En effet, la candidature marocaine n’a pas fait le poids face au trio États-Unis-Canada-Mexique. Mais que retenir de ce cinquième échec du royaume chérifien?

Tout d’abord la candidature marocaine à l’entrée de jeu ne pesait pas plus lourd que le pet d’une grand-mère comparée au trois grands pays en face. Pourquoi ne pas avoir associé d’autres pays africains pour faire candidature commune. L’Afrique du sud qui a déjà à son actif l’organisation d’une coupe du monde a des infrastructures qui s’y prêtent. Ajoutons à cela un troisième pays parmi les plus grandes économies du continent et nous aurions pu avoir une bonne candidature africaine. Pourquoi cela n’a-t-il pas été fait? Orgueil marocain ou refus des autres pays? Je ne saurais y répondre, étant donné que ma passion pour le foot est comparable à l’intérêt que porte une femme africaine pour le journal télévisé après sa série novelas. MDR.

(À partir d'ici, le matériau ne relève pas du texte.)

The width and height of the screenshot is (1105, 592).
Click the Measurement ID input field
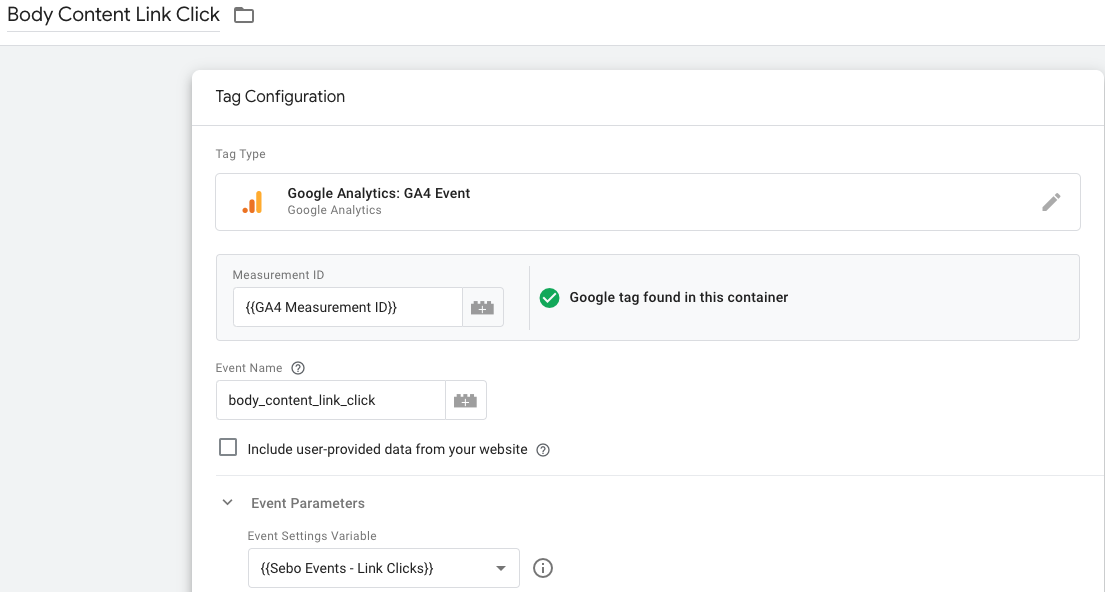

Ensuite, nous observons que le trio américain pouvait compter sur le vote de certains pays africains, ce qui constituait un second handicap pour le Maroc.

Le plus intéressant dans l’histoire c’est que de l’aveu du président de la fédération de football, il pouvait compter sur le vote de la Russie.

Comme vous le voyez, en politique comme au football et même dans la vie de tous les jours, nous africains, sommes à la base de nos malheurs. L’union fait la force. Tant que nous ne l’aurons pas compris, tout effort sera vain. Si des pays que tout semble opposer, à l’instar des États-Unis et du Mexique, sont capables de mettre en veilleuse leurs désaccords pour faire chemin ensemble, pourquoi pas nous ? Nous n’avons pas d’amis. La Russie nous l’a prouvé en votant pour le trio américain. Cet échec n’est pas seulement marocain. Nous devons tous l’endosser et en tirer toutes les leçons pour l’avenir du continent.

Juste l’avis d’un « dépassionné » du foot. Bonne fête de ramadan à tous ceux qui ont fêté ce jeudi, mais aussi à ceux qui festoient ce vendredi!